Литмир - Электронная Библиотека
Содержание  
A
A

Внизу же не менее искусно, но мельче, было выведено:

«Редактор и издатель Н. Гоголь-Яновский».

– Этакая роскошь, черт возьми! – сам себя похвалил вполголоса художник. – Шедевр!

– Шедевр! – раздалось за его спиной восторженное эхо. – Именно что так.

Гоголь вздрогнул, живо накрыл рукавом свой рисунок и сердито обернулся: над ним стоял, задрапировавшись в свою ночную тогу, остзейский патриций Риттер.

– Прости, Яновский, – начал, запинаясь, оправдываться барончик. – Но я думал, что ты лунатик…

– Думают одни индейские петухи да умные люди, – проворчал Гоголь. – А ты просто хотел поглядеть из пустого любопытства.

– Ах нет.

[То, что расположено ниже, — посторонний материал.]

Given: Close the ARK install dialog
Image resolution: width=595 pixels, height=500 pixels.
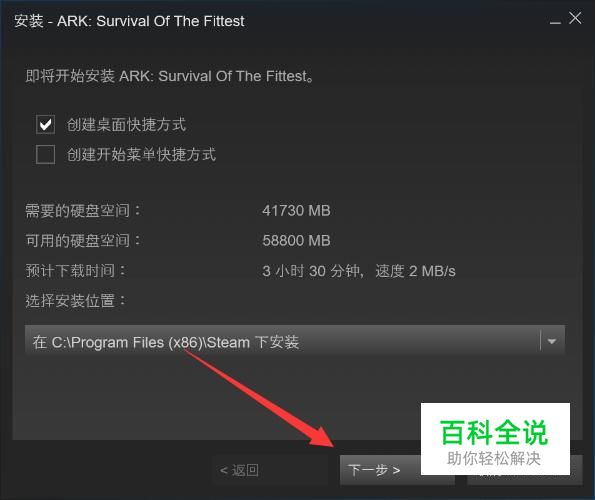Looking at the screenshot, I should (575, 18).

Я сам тоже, видишь ли, собрал букет своих стихов, и ты поймешь, милый мой…

– Понимаю, немилый мой. Охота смертная, да участь горькая. Куда конь с копытом, туда и рак с клешней. Ну, а теперь проваливай: мне надо еще до утра окончить. Только, чур, – никому ни единого слова.

– Само собою. Но дай чуточку еще полюбоваться-то! Он просил так умильно, что художник не устоял и раскрыл опять свой рисунок.

– Ну, на, гляди. Тут кругом, видишь ли, будут еще арабески. Вопрос только – в каком стиле, в готическом, византийском или романском?

– О, у тебя все выйдет великолепно. Ведь вот и заглавие-то какое выбрал: «Северная Заря»! А я день и ночь голову ломаю – думаю-не придумаю, как назвать свой сборник: «Парнасские розы», «Парнасские ландыши» или «Парнасские фиалки»? Для цветов поэзии хотелось бы что-нибудь поароматней…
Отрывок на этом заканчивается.